Instrument-Assisted Soft Tissue Mobilization (IASTM)
Sometimes, the adhesions and scar tissue of a rotator cuff injury are extensive and deep. In those cases, instrument-assisted soft tissue mobilization techniques are more effective for detecting and treating these areas. When using IASTM, a stainless steel instrument is moved along the joint and acts as a sort of adhesion stethoscope, detecting bands of scar tissue that cause restriction. The instrument is then used to break up the adhesion. FAKTR (Functional and Kinetic Treatment with Rehabilitation), for example, is a highly-effective rehabilitation system that involves stretching and strengthening exercises, while instrument assisted soft tissue mobilization is being performed. This helps promote a healthy realignment of the tendon and muscles fibers.

Kinesiology Tape
TheraBand Kinesiology Tape—thin, elastic adhesive tape—can be applied to sore areas as a way to reduce swelling and make joint motion smoother. TheraBand tape is made of stretchy cotton fibers. Compared to traditional athletic tape, the elastic fibers in the tape allow much greater range of motion after it’s applied. The tape works by microscopically lifting up the skin and holding it away from the sore muscles. This decompresses the area and helps reduce swelling. The tape also sends a signal to the nerves in the skin, telling the brain to minimize pain in the area.

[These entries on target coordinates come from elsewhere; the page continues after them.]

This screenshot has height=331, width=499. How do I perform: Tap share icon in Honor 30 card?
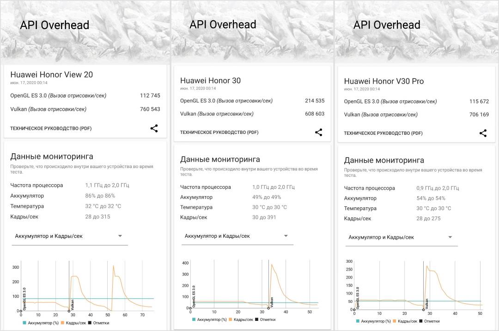coord(318,132)
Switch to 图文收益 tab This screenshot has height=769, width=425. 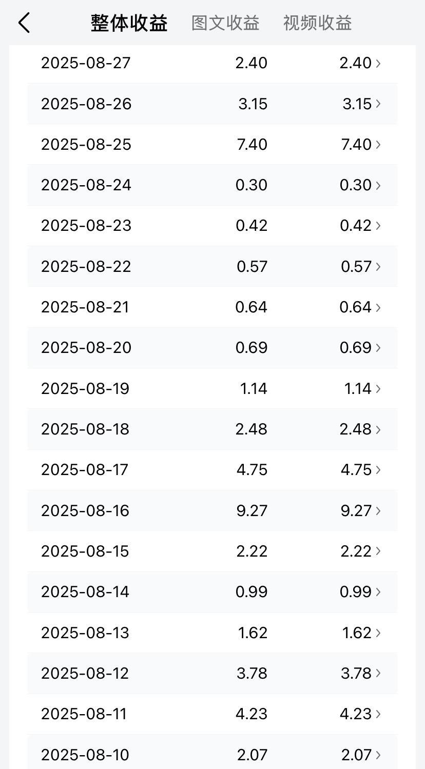225,23
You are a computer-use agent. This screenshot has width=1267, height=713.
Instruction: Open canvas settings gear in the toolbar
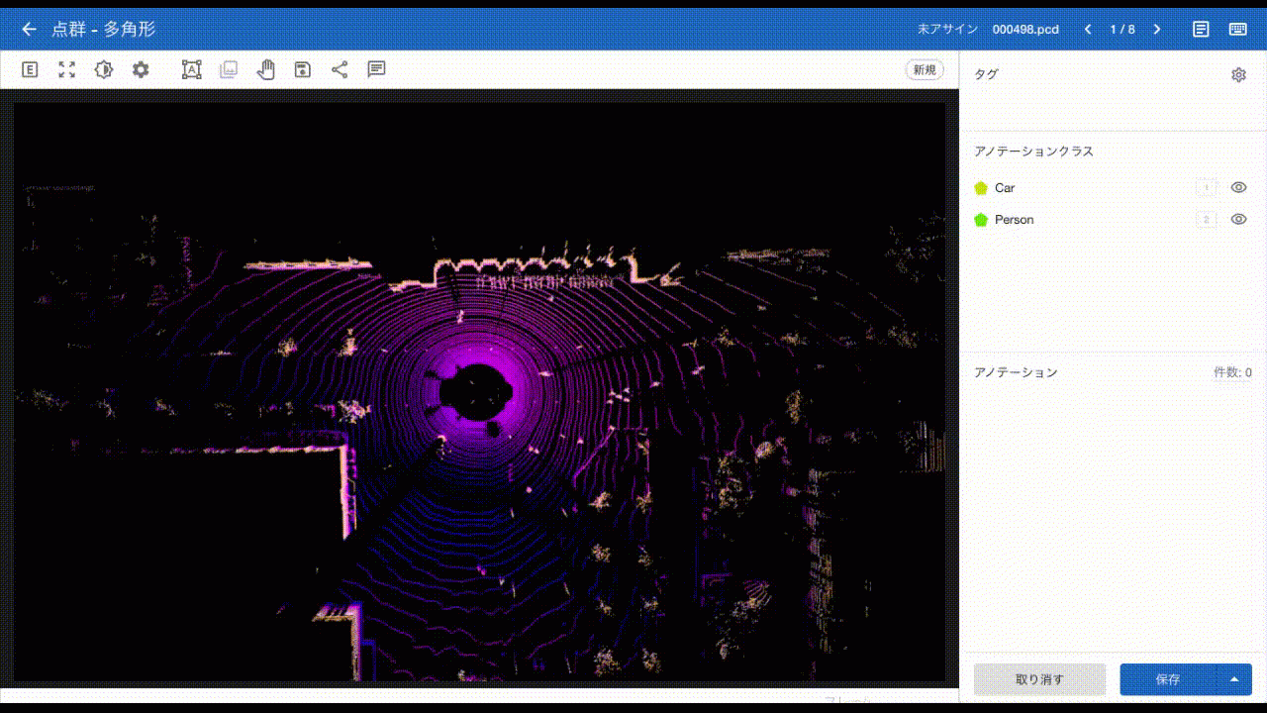point(141,69)
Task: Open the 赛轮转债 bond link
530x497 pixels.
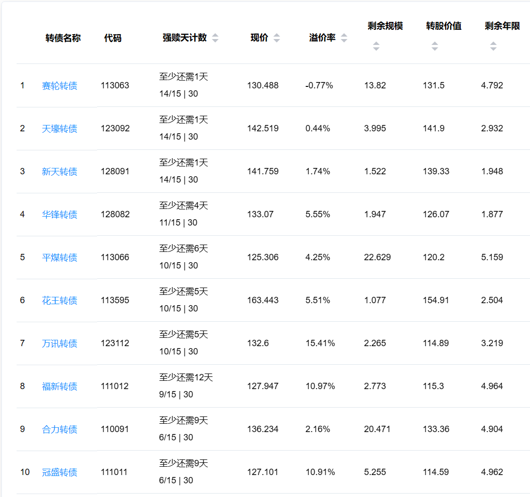Action: point(60,86)
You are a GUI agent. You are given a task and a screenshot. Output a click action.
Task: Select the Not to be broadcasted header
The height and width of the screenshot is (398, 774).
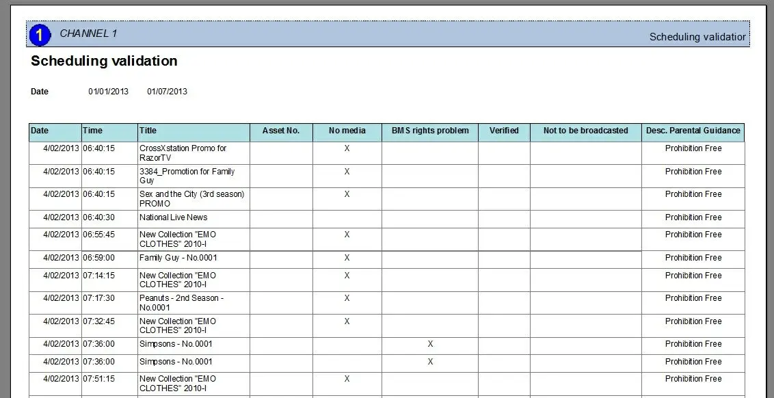[585, 131]
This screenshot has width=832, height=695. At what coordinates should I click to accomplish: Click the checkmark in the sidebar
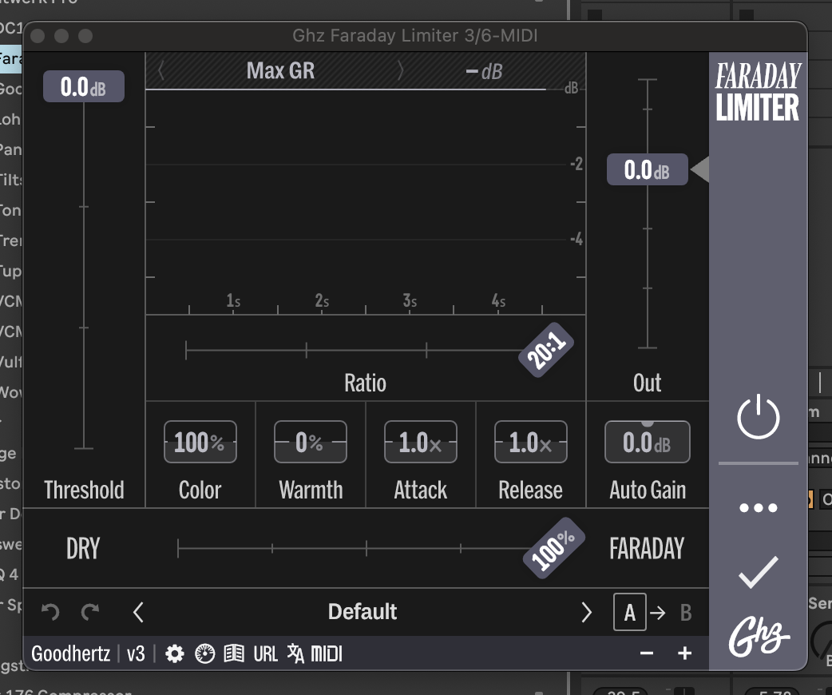[758, 570]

Functional Movement Assessment
Rotator cuff injuries often indicate an underlying problem with body movement. Poor posture, for instance, can get your shoulder blades out of alignment, which sharply increases the risk of injuries to the shoulders and back. To prevent re-injury to your damaged rotator cuff and to avoid future injuries, a Functional Movement Assessment to detect and correct imbalances can be very valuable.

Mixing Modalities
Any one of the treatment modalities I’ve mentioned here will help you return to full activity faster after a rotator cuff injury. When they’re carefully combined, however, healing is accelerated. The sooner your pain is reduced and your strength and range of motion are restored, the sooner you can get back on the tennis court.